I am reading a very insightful book titled, “Why Does He Do That?” by Lundy Bancroft. On page 21, Lundy writes: “In one important way, an abusive man works like a magician. His tricks largely rely on getting you to look off in the wrong direction, distracting your attention so that you won’t notice where the real action is. He draws you into focusing on the turbulent world of his feelings to keep your eyes turned away from the true cause of his abusiveness, which lies in how he thinks. He leads you into a convoluted maze, making your relationship with him a labyrinth of twists and turns.
He wants you to puzzle over him, to try to figure him out, as though he were a wonderful but broken machine for which you need only to find and fix the malfunctioning parts to bring it roaring to its full potential. His desire, though he may not admit it even to himself, is that you wrack your brain in this way so that you won’t notice the patterns and logic of his behavior, the consciousness behind the craziness.

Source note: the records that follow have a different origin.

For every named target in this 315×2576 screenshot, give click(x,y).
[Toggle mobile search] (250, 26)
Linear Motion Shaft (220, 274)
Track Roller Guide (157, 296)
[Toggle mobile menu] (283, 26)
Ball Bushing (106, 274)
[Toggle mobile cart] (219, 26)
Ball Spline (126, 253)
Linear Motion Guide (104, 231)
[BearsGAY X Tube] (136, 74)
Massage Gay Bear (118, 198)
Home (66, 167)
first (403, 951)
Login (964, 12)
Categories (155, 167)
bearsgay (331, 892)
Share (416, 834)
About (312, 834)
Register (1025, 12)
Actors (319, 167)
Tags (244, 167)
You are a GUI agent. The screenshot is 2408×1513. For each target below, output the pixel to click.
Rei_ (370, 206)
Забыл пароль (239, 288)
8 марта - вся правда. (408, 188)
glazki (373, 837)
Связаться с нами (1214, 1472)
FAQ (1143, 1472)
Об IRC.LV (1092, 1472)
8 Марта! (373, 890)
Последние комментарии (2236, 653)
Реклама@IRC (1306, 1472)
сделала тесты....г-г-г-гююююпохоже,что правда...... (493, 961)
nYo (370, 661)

To further divert your gaze, he may work to shape your views of his past partners to keep you from talking to them directly and to prepare you to disbelieve them should you happen to hear what they say. If you could follow the thread of his conduct over a series of relationships, you would find out that his behavior isn’t as erratic as it looks; in fact, it follows a fairly consistent pattern from woman to woman, except for brief relationships or ones that he isn’t that serious about.
Above all, the abusive man wants to avoid having you zero in on his abusiveness itself. So he tries to fill your head up with excuses and distortions and keep you weighed down with self-doubt and self-blame. And, unfortunately, much of the society tends to follow unsuspectingly along behind him, helping him to close your eyes, and his own, to his problem.